Interesting times ahead.
The mid 30’s is more credible to me.
By then, NASA or maybe a private company will have thermal nuclear rockets that can get to Mars in half the time or less, without all the refueling nonsense that will delay any Mars human trip over logistics and safety issues. China might even be working on this.
I wouldn’t say that’s *technically* impossible. But it probably is politically impossible.
Investment in these sorts of technologies requires that, in the present and the near term, regulators permit the research to happen on more than a computer simulation level, actual hardware. You might see that for the next few years, but who’d be confident of it continuing after the 2028 elections?
But even if the research and development is permitted, who is going to invest the money with the ever looming threat of being shut down before your investment pays off, if the wrong person gets elected?
The US is no longer the sort of high trust society where long term investments are possible in remotely controversial areas of technology. Where by “controversial” I mostly mean that the left doesn’t like them. There are whole areas of technology that are languishing for political reasons, but nuclear power is probably the biggest example of that.
You’re right that China might do it, and China doing it might scare enough people to make it politically possible for the US to do it. But barring something like that, or a major change in US politics, I don’t see it happening here.

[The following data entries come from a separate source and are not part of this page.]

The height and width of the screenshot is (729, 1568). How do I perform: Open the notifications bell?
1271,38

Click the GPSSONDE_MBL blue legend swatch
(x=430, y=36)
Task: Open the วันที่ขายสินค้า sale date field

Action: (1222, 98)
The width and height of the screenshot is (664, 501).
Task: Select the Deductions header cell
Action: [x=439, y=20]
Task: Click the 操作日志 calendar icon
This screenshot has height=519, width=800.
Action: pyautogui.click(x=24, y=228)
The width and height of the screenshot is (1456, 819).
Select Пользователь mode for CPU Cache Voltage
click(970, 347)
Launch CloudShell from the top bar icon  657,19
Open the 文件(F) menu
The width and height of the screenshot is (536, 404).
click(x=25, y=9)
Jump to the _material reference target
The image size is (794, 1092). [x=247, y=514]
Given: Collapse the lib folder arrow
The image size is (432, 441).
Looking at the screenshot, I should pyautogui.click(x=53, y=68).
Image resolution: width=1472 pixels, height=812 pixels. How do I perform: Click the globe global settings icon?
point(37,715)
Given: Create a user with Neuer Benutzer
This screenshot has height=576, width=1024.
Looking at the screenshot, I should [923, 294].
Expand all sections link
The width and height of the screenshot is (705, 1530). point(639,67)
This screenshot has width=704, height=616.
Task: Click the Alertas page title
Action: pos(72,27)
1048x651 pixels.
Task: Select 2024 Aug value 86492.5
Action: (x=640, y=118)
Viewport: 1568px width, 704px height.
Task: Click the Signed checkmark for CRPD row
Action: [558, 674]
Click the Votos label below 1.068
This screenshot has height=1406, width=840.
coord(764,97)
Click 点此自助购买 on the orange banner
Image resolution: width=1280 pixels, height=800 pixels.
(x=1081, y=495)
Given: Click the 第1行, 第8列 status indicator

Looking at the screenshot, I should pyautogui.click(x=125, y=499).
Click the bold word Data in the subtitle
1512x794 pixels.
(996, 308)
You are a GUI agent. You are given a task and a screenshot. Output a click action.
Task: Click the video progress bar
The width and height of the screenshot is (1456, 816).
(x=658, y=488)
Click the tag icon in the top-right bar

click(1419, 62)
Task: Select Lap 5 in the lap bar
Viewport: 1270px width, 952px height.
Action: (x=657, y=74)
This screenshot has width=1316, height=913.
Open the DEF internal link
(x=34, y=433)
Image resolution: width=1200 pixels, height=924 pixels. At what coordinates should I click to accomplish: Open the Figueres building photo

Russia has already worked on and physical test firing of a thermo nuclear propulsion system, although it may have been a higher air breathing dynamic. They work in an atmospheric environment far better than space. Within space e-thrusters are far more efficient in relation to propulsion fuel mass efficiency because of the much higher nozzle escape velocity. The whole trade off in economics for space is speed. You have to seriously ask the question as to how much 6 months is actually worth in transit time, when you could deliver the same volume just by doubling up the cheap production line rockets…
That’s pretty much my view of things: It’s just not worth it to shorten the trip, the low energy trajectory to Mars or the inner planets does not take unreasonably long. You’d be better off just spending the money on sending more payload. The situation is somewhat different if you’re going to the gas giants, there minimum energy trajectories can take a significant fraction of somebody’s life.
Where the higher delta V nuclear would enable would really come in handy, though, is the ability to ignore launch windows, and just leave any time you want.